[Written problem 1]
For the passage below about Rock Center with Brian Williams, decide whether each statement agrees with it: (a) the show premiered to 4.14 million viewers; (b) at its premiere, Rock Center was the second-ranked show in its timeslot; (c) the program ended its run on Thursday nights. Answer yes or no for each and quote the words from the passage that decide it.
[Written problem 2]
In the entries below, retype the lines from the one containing "Given: Click the Already have an account text" through the one containing "Looking at the screenshot, I should point(47,69).", inclusive.

[Document segment]
The Sandusky interview, entitled Sandusky Speaks, was one of three 2011 Rock Center segments that were nominated for News & Documentary Emmy Awards in 2012; the other two were State of Shame and The Price of Gold.

Timeslot changes
Rock Center changed its nightly timeslot five times since its inception, initially broadcasting on Monday evenings at 10 p.m. ET. The program enjoyed a temporary stint on Wednesday at 9 p.m., until a return to its original timeslot. The program was later moved back to 9 p.m. on Wednesday evenings, until it was removed from the schedule. With its second season renewal, the program moved to Thursday nights at 10 p.m., following NBC's revamped Thursday evening comedy lineup, but ended its run on Fridays at 10 p.m. ET.

Reception

Ratings
The show premiered to a 1.0 adult 18–49 rating and 4.14 million viewers. This was less (in an 18–49 rating) than the 1.2 rating from the show it replaced, The Playboy Club. Rock Center was the third-ranked show in the timeslot behind new episodes of ABC's Castle, and CBS's Hawaii Five-0.

Critical reception
Rock Center with Brian Williams received mixed and moderate reviews. Metacritic scored Rock Center with Brian Williams a 63 out of a possible 100, defining the series as generally favorable.

[Material to process]
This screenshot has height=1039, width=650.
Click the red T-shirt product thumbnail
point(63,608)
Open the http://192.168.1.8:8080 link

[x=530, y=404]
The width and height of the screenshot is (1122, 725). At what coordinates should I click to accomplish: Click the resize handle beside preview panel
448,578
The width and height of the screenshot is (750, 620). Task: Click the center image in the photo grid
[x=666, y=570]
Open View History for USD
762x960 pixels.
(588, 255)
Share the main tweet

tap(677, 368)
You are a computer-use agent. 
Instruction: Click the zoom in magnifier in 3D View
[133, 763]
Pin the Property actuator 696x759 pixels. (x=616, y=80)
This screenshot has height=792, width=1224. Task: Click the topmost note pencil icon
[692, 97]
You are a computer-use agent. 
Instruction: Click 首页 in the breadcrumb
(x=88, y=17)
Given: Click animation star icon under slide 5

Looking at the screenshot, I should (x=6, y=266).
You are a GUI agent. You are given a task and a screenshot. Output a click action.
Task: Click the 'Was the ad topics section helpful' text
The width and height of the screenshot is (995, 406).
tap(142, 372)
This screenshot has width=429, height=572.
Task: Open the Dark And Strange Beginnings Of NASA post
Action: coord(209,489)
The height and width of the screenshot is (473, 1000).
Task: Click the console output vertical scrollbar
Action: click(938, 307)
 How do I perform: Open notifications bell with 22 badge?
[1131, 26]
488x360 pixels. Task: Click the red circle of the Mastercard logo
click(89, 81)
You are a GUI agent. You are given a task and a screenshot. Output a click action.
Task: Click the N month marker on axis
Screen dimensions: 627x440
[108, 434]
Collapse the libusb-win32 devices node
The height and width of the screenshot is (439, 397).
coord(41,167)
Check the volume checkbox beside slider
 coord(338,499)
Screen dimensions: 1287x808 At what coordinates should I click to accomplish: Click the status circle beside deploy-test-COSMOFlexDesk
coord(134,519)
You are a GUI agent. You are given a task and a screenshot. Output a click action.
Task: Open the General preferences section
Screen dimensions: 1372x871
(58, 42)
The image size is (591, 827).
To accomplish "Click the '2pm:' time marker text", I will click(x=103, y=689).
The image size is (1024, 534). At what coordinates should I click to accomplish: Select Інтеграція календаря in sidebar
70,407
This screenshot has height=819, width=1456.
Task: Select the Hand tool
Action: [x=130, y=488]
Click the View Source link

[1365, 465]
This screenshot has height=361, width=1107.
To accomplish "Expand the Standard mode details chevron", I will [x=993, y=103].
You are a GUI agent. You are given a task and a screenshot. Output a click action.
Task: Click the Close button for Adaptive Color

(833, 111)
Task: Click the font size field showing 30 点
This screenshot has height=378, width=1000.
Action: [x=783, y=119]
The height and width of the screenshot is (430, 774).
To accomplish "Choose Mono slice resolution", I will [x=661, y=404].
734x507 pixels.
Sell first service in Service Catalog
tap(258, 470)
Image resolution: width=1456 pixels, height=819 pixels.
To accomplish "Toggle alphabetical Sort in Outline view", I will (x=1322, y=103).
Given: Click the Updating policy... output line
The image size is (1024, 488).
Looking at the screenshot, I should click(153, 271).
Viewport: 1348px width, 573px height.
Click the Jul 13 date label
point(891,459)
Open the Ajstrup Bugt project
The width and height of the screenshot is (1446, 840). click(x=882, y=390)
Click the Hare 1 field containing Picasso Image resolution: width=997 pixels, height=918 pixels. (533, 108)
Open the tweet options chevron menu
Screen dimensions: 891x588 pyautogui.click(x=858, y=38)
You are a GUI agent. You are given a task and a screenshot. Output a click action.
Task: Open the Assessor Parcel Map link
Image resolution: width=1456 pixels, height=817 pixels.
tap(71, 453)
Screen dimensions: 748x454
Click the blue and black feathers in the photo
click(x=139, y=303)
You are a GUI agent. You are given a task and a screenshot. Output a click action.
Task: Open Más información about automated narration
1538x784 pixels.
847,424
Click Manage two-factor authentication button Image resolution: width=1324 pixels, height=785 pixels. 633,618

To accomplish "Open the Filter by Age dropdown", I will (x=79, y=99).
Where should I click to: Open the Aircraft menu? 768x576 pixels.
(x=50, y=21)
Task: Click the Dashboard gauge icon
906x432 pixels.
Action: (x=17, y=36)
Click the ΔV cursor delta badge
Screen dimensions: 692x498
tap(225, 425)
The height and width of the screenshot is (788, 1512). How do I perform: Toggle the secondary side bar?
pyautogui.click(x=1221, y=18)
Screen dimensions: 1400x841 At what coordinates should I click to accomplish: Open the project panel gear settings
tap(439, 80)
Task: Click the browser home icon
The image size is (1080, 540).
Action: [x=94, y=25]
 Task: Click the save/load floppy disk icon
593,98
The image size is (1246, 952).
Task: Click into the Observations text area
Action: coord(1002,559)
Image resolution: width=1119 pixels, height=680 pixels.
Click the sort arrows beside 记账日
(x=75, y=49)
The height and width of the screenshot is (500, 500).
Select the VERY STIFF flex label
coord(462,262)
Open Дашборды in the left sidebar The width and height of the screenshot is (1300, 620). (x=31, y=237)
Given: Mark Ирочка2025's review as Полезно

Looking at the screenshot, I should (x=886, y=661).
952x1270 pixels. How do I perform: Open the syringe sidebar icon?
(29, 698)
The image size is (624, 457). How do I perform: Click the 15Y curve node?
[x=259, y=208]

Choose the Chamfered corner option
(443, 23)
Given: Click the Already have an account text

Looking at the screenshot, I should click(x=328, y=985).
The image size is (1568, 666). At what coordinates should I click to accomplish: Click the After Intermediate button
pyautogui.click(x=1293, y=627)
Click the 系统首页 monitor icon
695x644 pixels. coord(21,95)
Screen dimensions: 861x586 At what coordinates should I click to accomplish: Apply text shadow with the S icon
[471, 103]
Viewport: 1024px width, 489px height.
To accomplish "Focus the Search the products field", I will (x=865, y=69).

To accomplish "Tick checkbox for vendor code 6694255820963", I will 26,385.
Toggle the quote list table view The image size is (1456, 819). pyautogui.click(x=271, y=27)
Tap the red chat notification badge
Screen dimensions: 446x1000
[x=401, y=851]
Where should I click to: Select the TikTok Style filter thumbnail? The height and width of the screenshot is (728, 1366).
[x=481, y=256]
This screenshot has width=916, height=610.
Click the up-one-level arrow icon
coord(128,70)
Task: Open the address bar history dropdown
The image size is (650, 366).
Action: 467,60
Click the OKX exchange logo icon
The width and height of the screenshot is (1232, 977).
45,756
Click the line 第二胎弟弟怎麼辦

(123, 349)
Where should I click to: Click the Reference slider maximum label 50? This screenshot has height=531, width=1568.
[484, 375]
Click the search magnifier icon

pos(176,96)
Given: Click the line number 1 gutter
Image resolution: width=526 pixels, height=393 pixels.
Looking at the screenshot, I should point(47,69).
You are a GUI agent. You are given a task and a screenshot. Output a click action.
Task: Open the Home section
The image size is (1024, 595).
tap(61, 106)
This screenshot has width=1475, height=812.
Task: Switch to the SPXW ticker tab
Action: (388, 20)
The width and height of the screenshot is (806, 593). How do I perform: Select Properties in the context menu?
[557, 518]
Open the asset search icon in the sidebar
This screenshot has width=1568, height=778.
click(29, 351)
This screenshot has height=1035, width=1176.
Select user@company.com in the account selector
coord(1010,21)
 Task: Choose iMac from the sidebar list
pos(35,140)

[Exercise result 1]
(a) Yes: "The show premiered to a 1.0 adult 18–49 rating and 4.14 million viewers."
(b) No: "Rock Center was the third-ranked show in the timeslot"
(c) No: "but ended its run on Fridays at 10 p.m. ET."

[Exercise result 2]
Given: Click the Already have an account text

Looking at the screenshot, I should click(x=328, y=985).
The image size is (1568, 666). At what coordinates should I click to accomplish: Click the After Intermediate button
pyautogui.click(x=1293, y=627)
Click the 系统首页 monitor icon
695x644 pixels. coord(21,95)
Screen dimensions: 861x586 At what coordinates should I click to accomplish: Apply text shadow with the S icon
[471, 103]
Viewport: 1024px width, 489px height.
To accomplish "Focus the Search the products field", I will (x=865, y=69).

To accomplish "Tick checkbox for vendor code 6694255820963", I will 26,385.
Toggle the quote list table view The image size is (1456, 819). pyautogui.click(x=271, y=27)
Tap the red chat notification badge
Screen dimensions: 446x1000
[x=401, y=851]
Where should I click to: Select the TikTok Style filter thumbnail? The height and width of the screenshot is (728, 1366).
[x=481, y=256]
This screenshot has width=916, height=610.
Click the up-one-level arrow icon
coord(128,70)
Task: Open the address bar history dropdown
The image size is (650, 366).
Action: 467,60
Click the OKX exchange logo icon
The width and height of the screenshot is (1232, 977).
45,756
Click the line 第二胎弟弟怎麼辦

(123, 349)
Where should I click to: Click the Reference slider maximum label 50? This screenshot has height=531, width=1568.
[484, 375]
Click the search magnifier icon

pos(176,96)
Given: Click the line number 1 gutter
Image resolution: width=526 pixels, height=393 pixels.
Looking at the screenshot, I should point(47,69).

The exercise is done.